━━ The input

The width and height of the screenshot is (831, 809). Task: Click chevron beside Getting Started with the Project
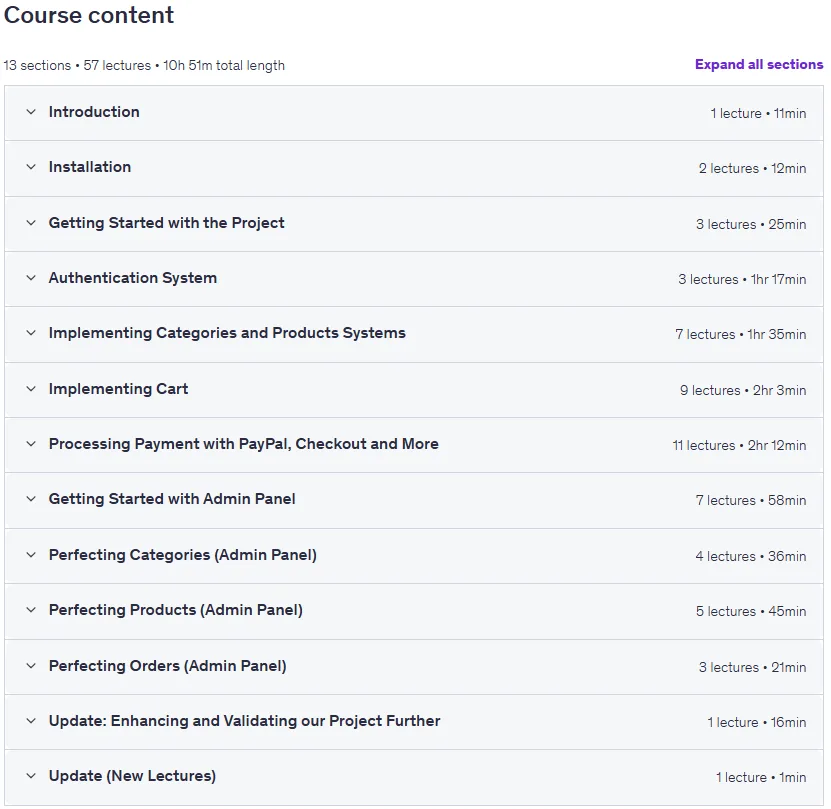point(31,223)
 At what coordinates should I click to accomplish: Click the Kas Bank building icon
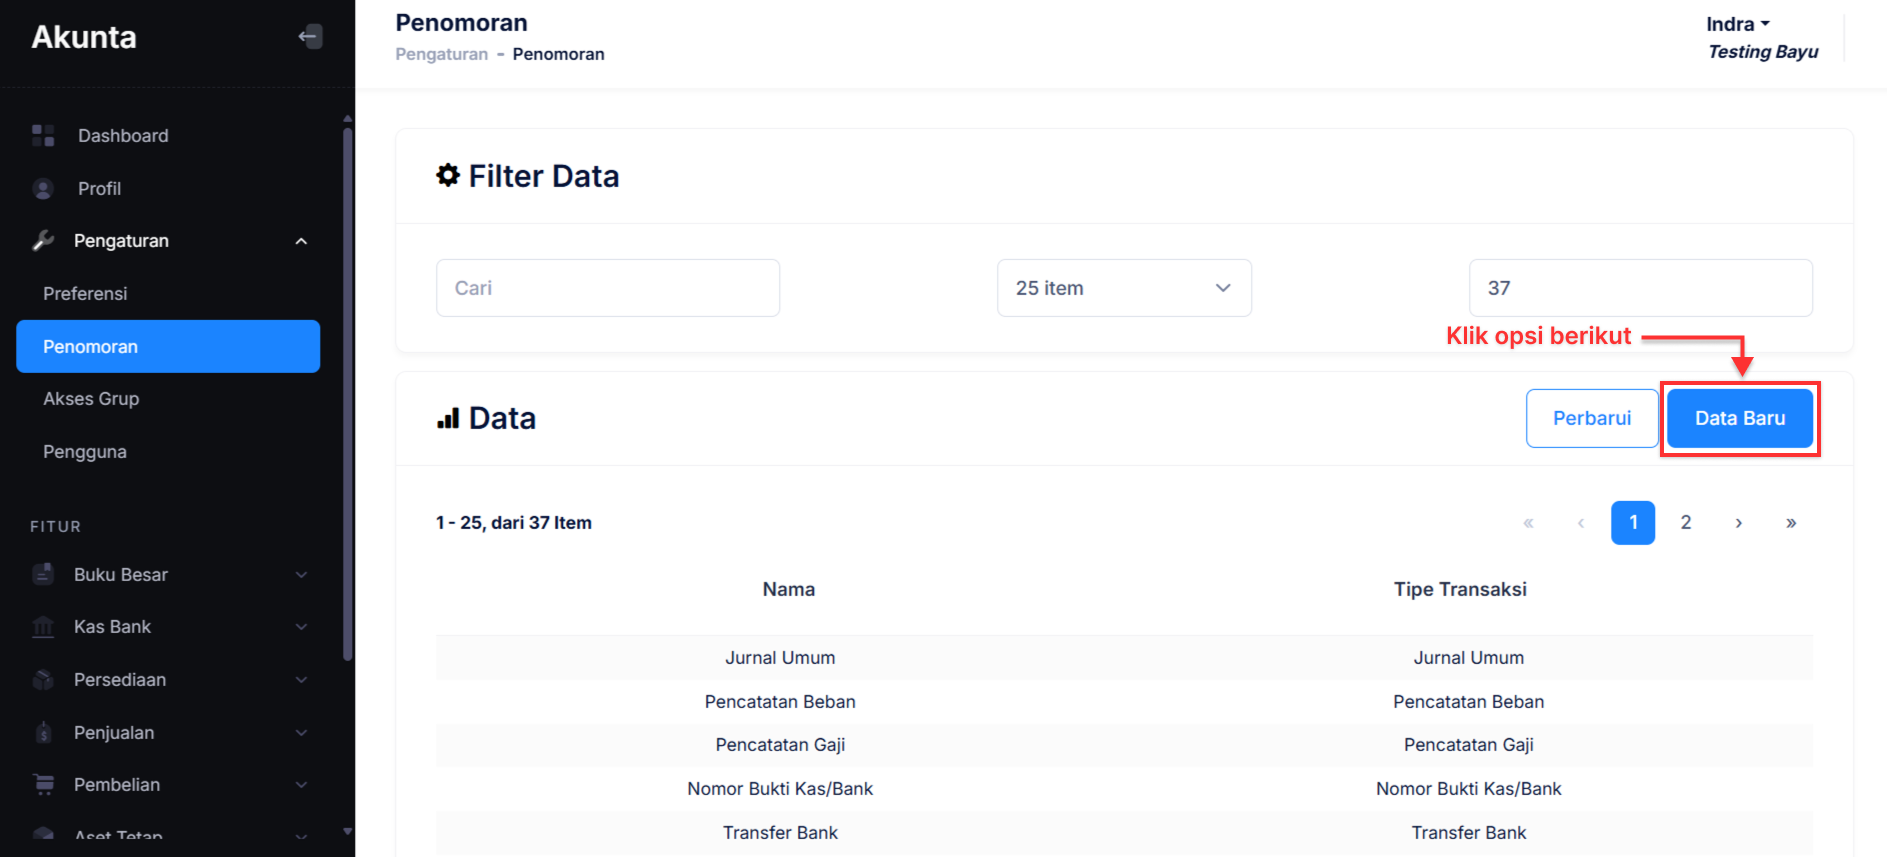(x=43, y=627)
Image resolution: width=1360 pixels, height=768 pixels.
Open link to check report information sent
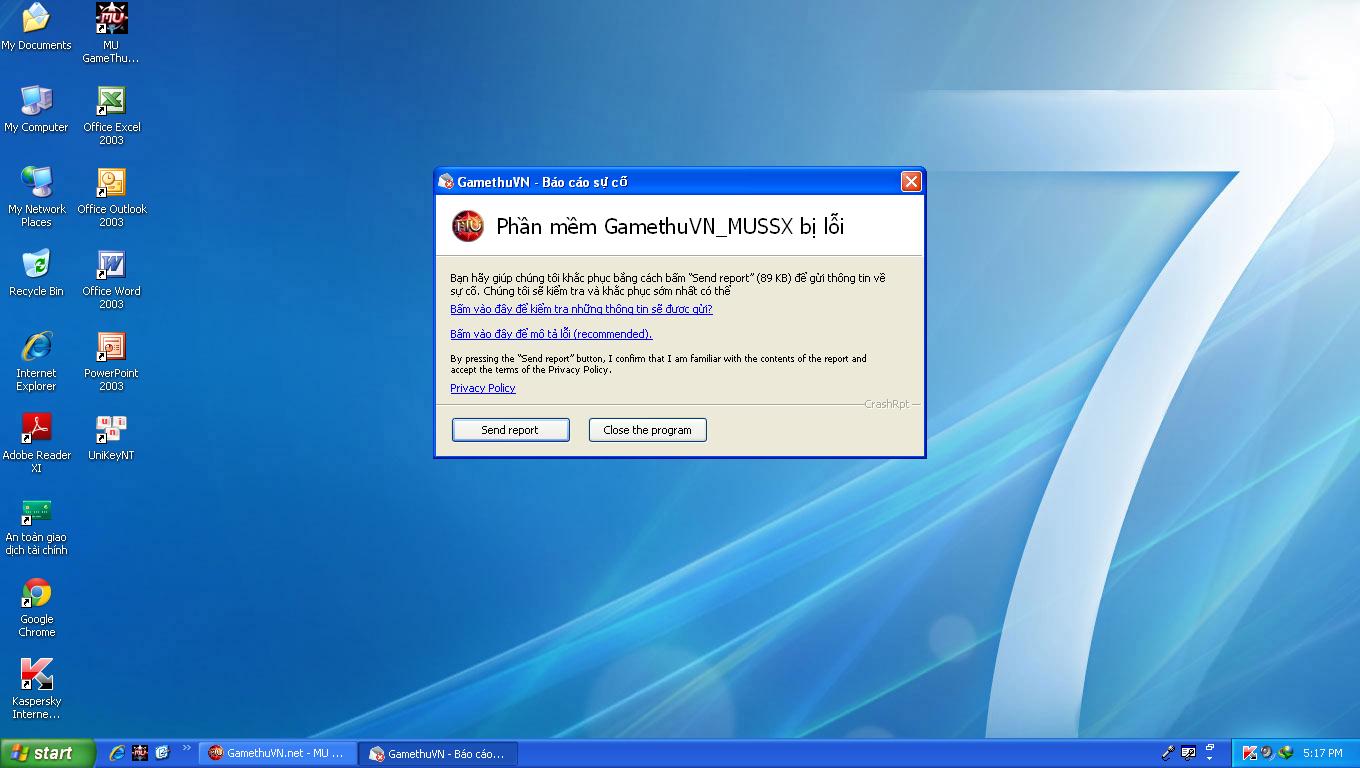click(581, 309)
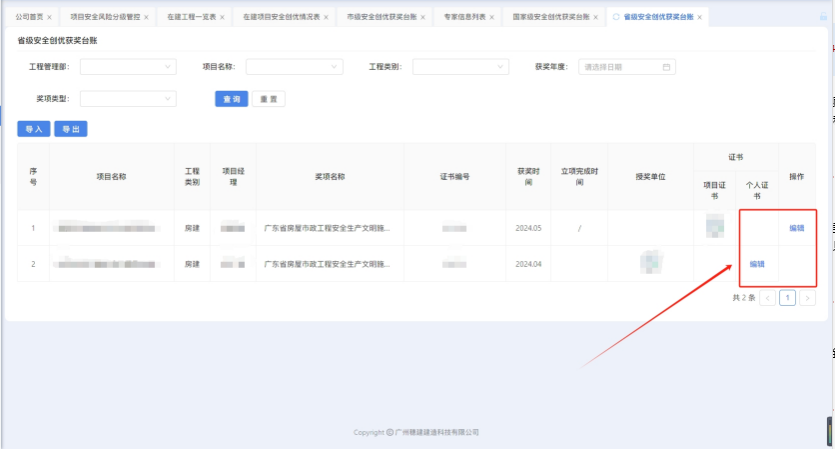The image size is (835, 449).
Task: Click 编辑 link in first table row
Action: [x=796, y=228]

━━━━

Task details ->
Go through the data and return every word of it verbatim, leaving out the pictures.

Output ->
The width and height of the screenshot is (831, 809). Task: Click chevron beside Getting Started with the Project
point(31,223)
 At what coordinates should I click to accomplish: Click the Kas Bank building icon
(x=43, y=627)
Image resolution: width=1360 pixels, height=768 pixels.
Open link to check report information sent
click(581, 309)
The image size is (835, 449).
Task: Click 编辑 link in first table row
Action: [x=796, y=228]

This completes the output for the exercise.